Diffusion based Text-to-Music Generation with Global and Local Text based Conditioning

Published 24 Jan 2025 in eess.AS and cs.SD | (2501.14680v2)

Abstract: Diffusion based Text-To-Music (TTM) models generate music corresponding to text descriptions. Typically UNet based diffusion models condition on text embeddings generated from a pre-trained LLM or from a cross-modality audio-language representation model. This work proposes a diffusion based TTM, in which the UNet is conditioned on both (i) a uni-modal LLM (e.g., T5) via cross-attention and (ii) a cross-modal audio-language representation model (e.g., CLAP) via Feature-wise Linear Modulation (FiLM). The diffusion model is trained to exploit both a local text representation from the T5 and a global representation from the CLAP. Furthermore, we propose modifications that extract both global and local representations from the T5 through pooling mechanisms that we call mean pooling and self-attention pooling. This approach mitigates the need for an additional encoder (e.g., CLAP) to extract a global representation, thereby reducing the number of model parameters.

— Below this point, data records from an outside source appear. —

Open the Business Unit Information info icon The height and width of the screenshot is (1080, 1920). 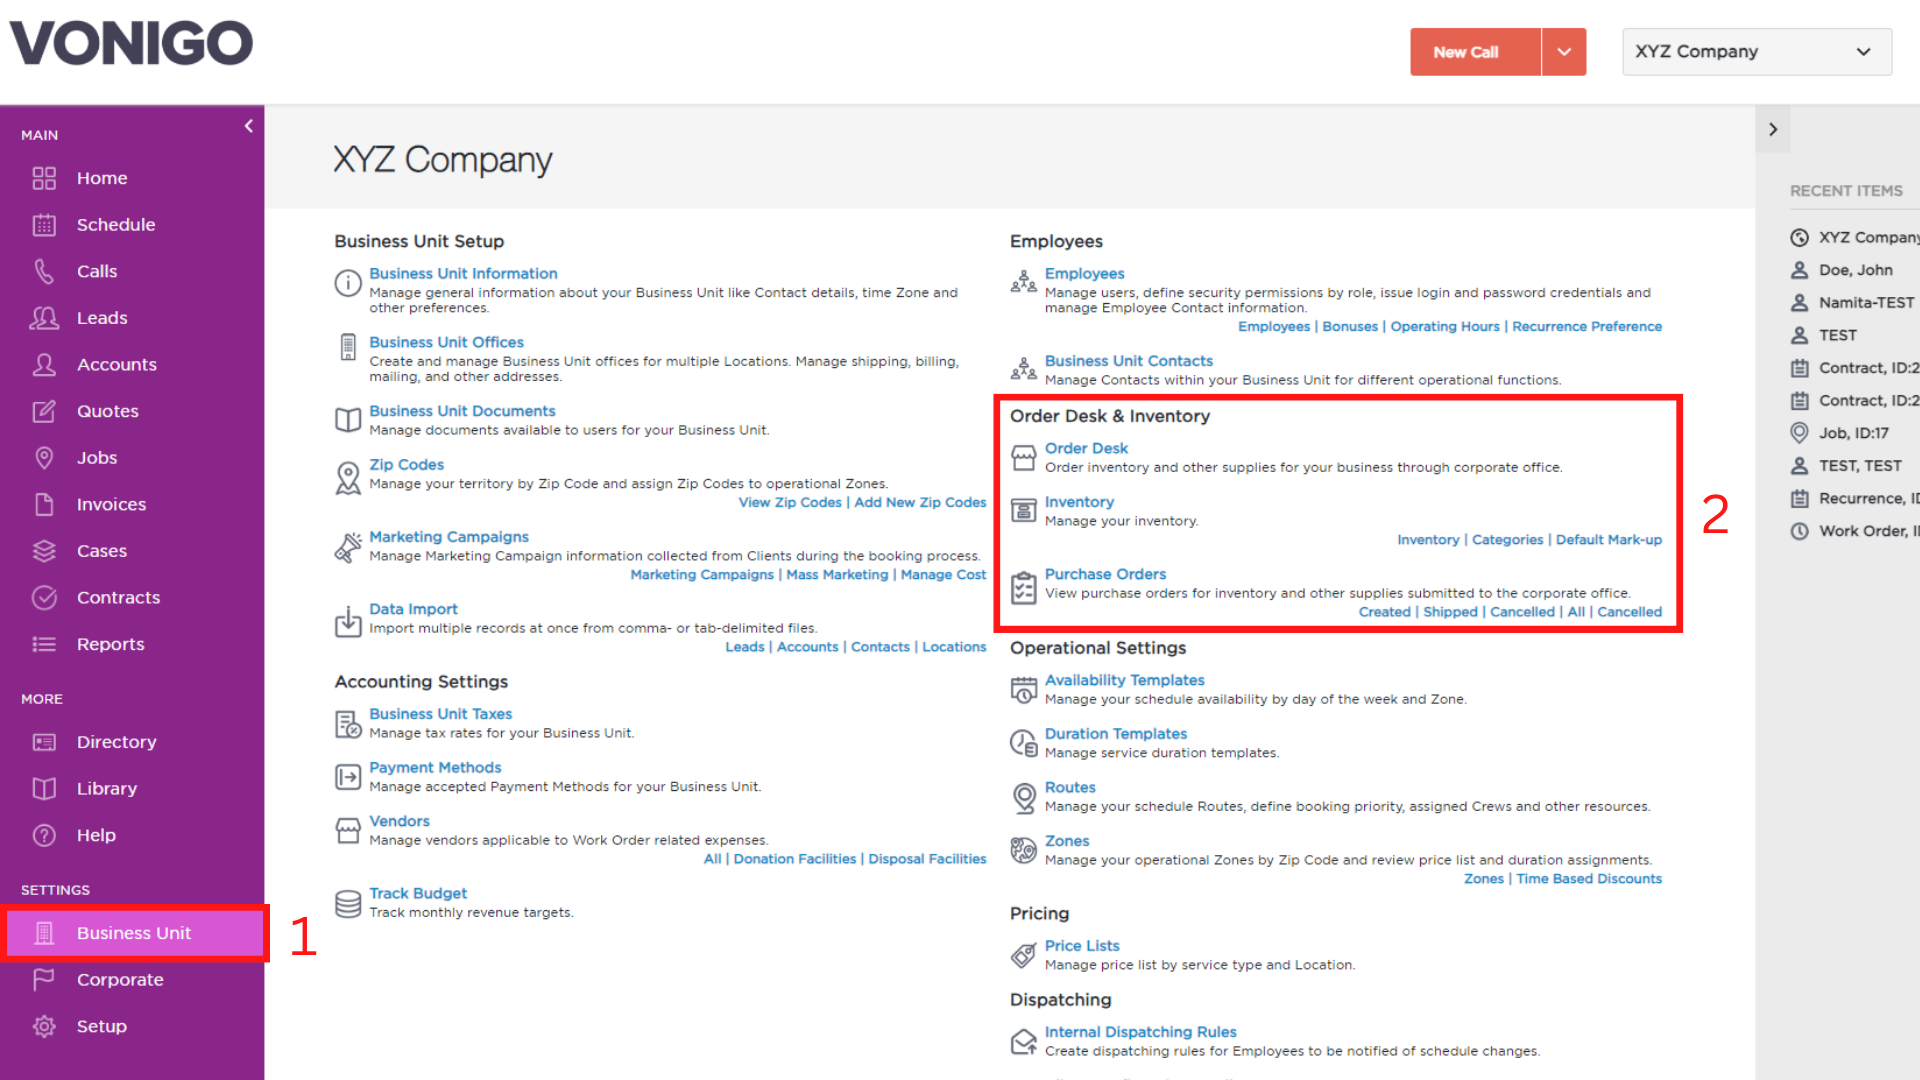(347, 283)
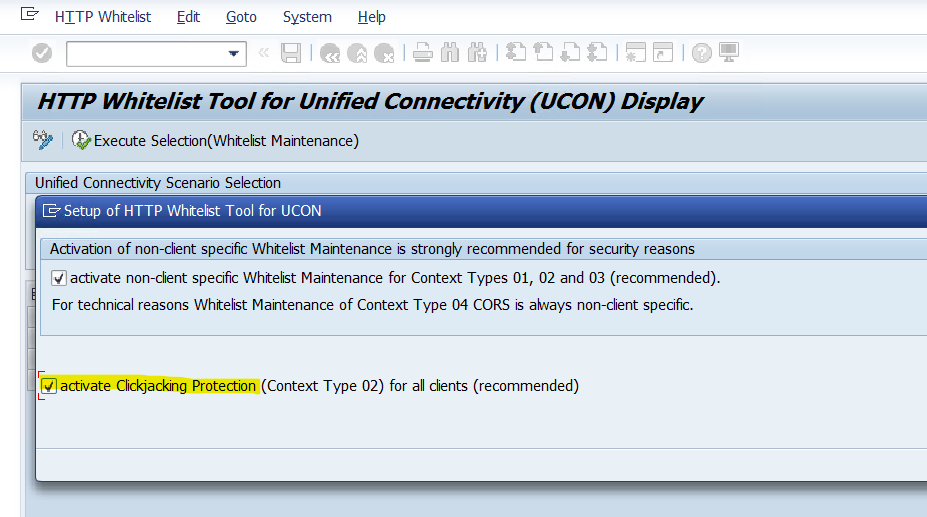Open the command field dropdown arrow

click(x=234, y=53)
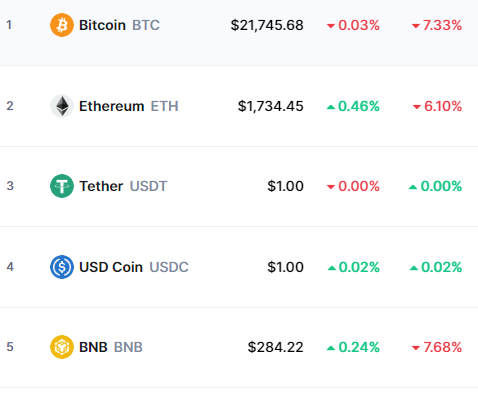The width and height of the screenshot is (478, 393).
Task: Select the BTC ticker symbol
Action: (146, 25)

Our results show that incorporating the CLAP global embeddings to the T5 local embeddings enhances text adherence (KL=1.47) compared to a baseline model solely relying on the T5 local embeddings (KL=1.54). Alternatively, extracting global text embeddings directly from the T5 local embeddings through the proposed mean pooling approach yields superior generation quality (FAD=1.89) while exhibiting marginally inferior text adherence (KL=1.51) against the model conditioned on both CLAP and T5 text embeddings (FAD=1.94 and KL=1.47). Our proposed solution is not only efficient but also compact in terms of the number of parameters required.